Tuesday 12 February 2013

Centralising Regular Expressions

Regular expressions are exceptionally useful and learning how to read and write them is an invaluable skill set. When creating a website you will often find yourself using the same expression in multiple locations. For example, on one website I help maintain the username is validated on four separate scripts. Without centralisation if we wanted to change the rules for the username we would have to open all four scripts and update the expressions to the new rules. With centralised expressions, we can open one script and change one expression to have the changes apply throughout the site. And we don't have to remember from which locations the username is being validated either, we just need to know we are using the correct method to validate it. I'm sure no one needs convincing of the pros of centralisation though so here is how I have centralised the regular expressions.

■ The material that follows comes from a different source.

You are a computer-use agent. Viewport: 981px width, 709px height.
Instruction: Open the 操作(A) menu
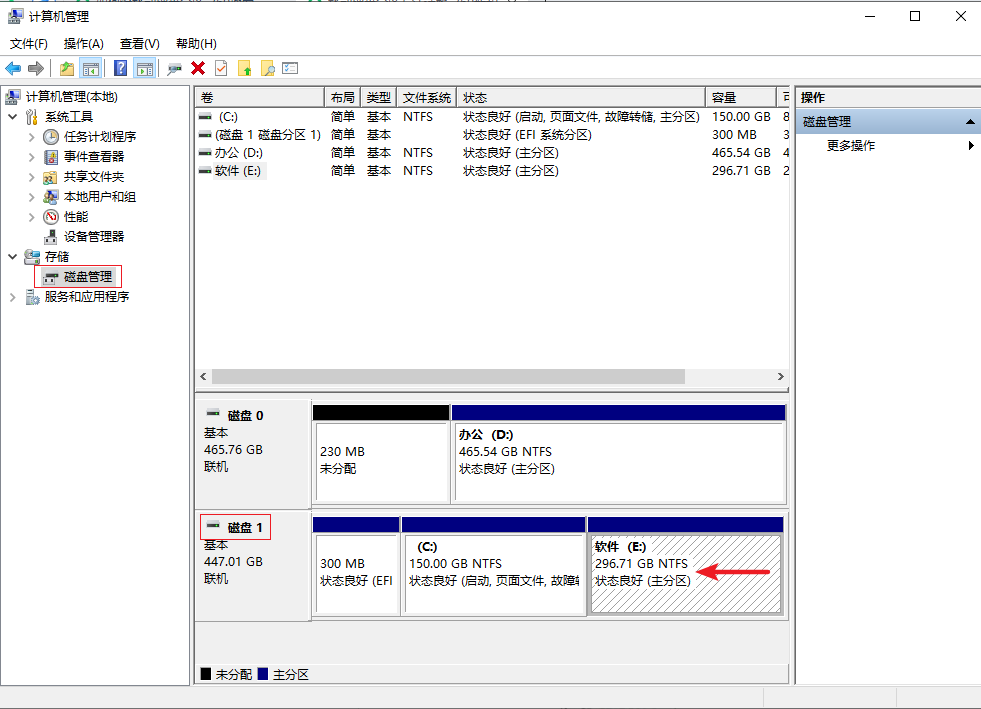pos(83,44)
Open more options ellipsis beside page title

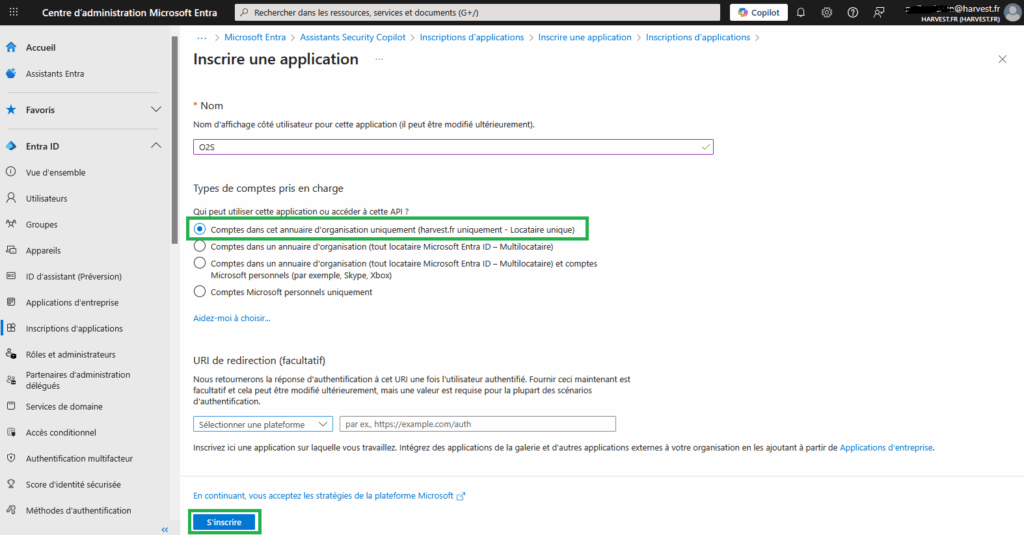click(x=379, y=60)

The following class is contained within a file called 'regex.php':

class RegEx {
 
    /*** USERNAME ***/
    public static function username()
        {
            return "/^[a-zA-Z0-9](?=[\w\-.]{5,19}$)[\w\-]*\.?[\w\-]*$/i";
        }
  
    /*** EMAIL basic email checker ***/
    public static function email()
        {
            return "/^[\w][\w.-]+?(\w@)[\w\-]+\.[A-Za-z]{2,10}(\.[\w]{2,5})?$/";
        }
  
    /*** DATE FORMAT dd-mm-yyyy where - can also be / or . ***/
    public static function dateFormat()
        {
            return "~^[0-9]{1,2}[./-][0-9]{1,2}[./-]([0-9]{2}|[0-9]{4})$~";
        }
  
    /*** CURRENCY FORMAT d+.dd ***/
    public static function currencyFormat()
        {
            return "/^\d+\.\d{2}$/";
        }

    /*** FULL POSTCODE ***/
    public static function postcode()
        {
            return "/^(?=[a-z0-9 ]{6,8}$)[a-z]{1,2}\d{1,2}[a-z]? \d[a-z]{2}$/i";
        }
}

If we find ourselves needing a regular expression we include the file:

if(!class_exists('RegEx'))
    {
        include 'path/to/regex.php';
    }

Because the function is a static one we do not need to create an instance of the class. So lets say we are checking the username, what we would write is:

if(preg_match(RegEx::username(), $u_name))
    {
        //succeed
    }

If you need a new expression you simply create a new function of the format shown.

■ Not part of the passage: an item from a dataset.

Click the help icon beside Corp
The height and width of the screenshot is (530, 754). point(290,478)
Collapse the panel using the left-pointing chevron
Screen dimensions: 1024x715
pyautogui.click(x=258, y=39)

Pretty straightforward really.

Saturday 9 February 2013

Regular Expression Length Validation

There's no need to use a regular expression as length validation if length validation is the only thing you are doing. For that, you would use strlen(). However, you will likely find yourself faced with length and content validation at the same time. A primary example of this would be username validation. Let's set out some really basic rules for a username:
  • Must be between 3 and 20 characters in length.
  • Must start with a letter and must end with a letter or number.
  • Can only contain one period or hyphen.
  • Other than a period or hyphen, it must only contain alphanumeric characters.
These conditions could be achieved by using strlen to check the length and then a regular expression to check the other conditions.

Strlen and preg_match
if(strlen($username) >= 3 && strlen($username) <= 20)
   {
        if(preg_match("/^[a-z][a-z0-9]*[.-]?[a-z0-9]*$/i", $username))
            {
                 //continue
            }
   }

However, since you are already using a regular expression, you may as well add length validation to the pattern.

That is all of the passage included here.